TOP guns from around the globe will gather on Northern moors next week for what promises to be the best grouse shooting season for a decade.

The National Gamekeepers Association, with 4,246 members nationwide, reports that numbers of the red grouse have improved considerably on estates in County Durham, Northumberland and Cumbria.

And they have attracted grouse shooters from around the world, including Europe, the US, South America and the Far East.

Lyndsay Waddell, the association's chairman and a head keeper in Upper Teesdale, County Durham, said: "Only North Yorkshire has taken a bit of a hit.

"That is because broods of chicks came during the severe wet weather we have experienced this summer and could not survive."

He said that generally throughout the region, numbers of birds were good, and birds were a better size than they have been for years.

"We have seen a very considerable improvement in the red grouse population," he said.

That is in stark contrast to 1998, when a tiny parasite worm decimated the birds in the North Pennines.

But through careful estate management, the parasite has largely been wiped out.
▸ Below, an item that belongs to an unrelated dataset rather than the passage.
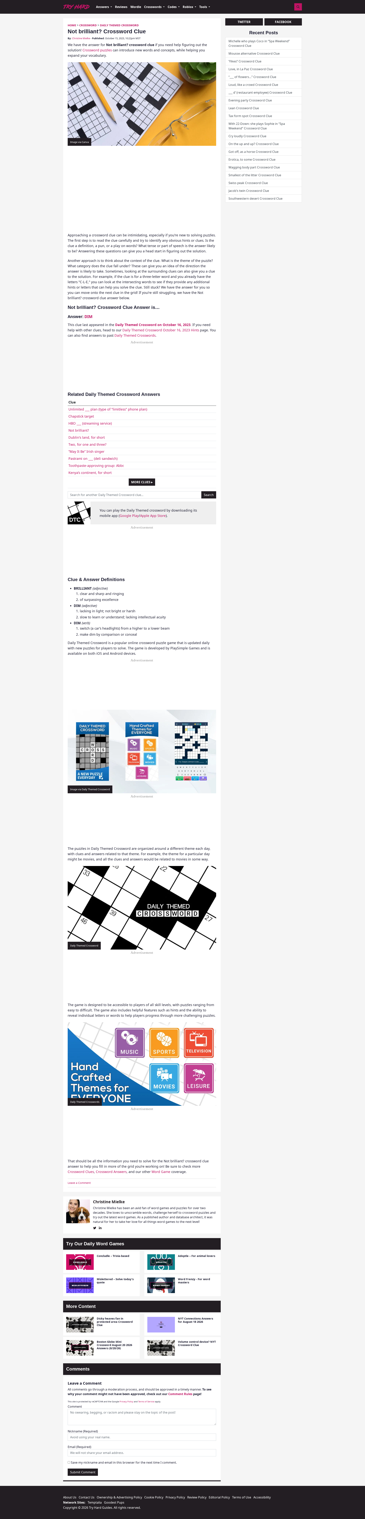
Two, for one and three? (87, 444)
Mr Waddell said it was a sign of how good the numbers were this season that for the first time in his 30 years as a gamekeeper, he has not had to wait for at least two years for young birds to mature.

As the Glorious Twelfth, the start of the grouse shooting season, is tomorrow, most shoots will traditionally delay their start until Monday.

The number of overseas sportsmen taking part in shoots is also on the rise.

Mr Waddell said: "Traditionally most of them have come from Europe and North America, but we have bookings this season from South America and, for the first time, from the Far East."

It has led to benefits for hotels and restaurants in the area, with many establishments reporting bookings well up on previous years.

The only bleak note on the shooting scene is what seems a total wipeout of the partridge population on Northern moors.

David Baines, a research director with the Game Conservancy Trust in Upper Teesdale, said not one chick had been seen this summer because of the torrential rains.

He said: "We believe the chicks have become stunted because they have not been able to feed in the wet heather and have simply wandered off and died."

The game bird had been making a comeback in areas such as the North Pennines in recent years.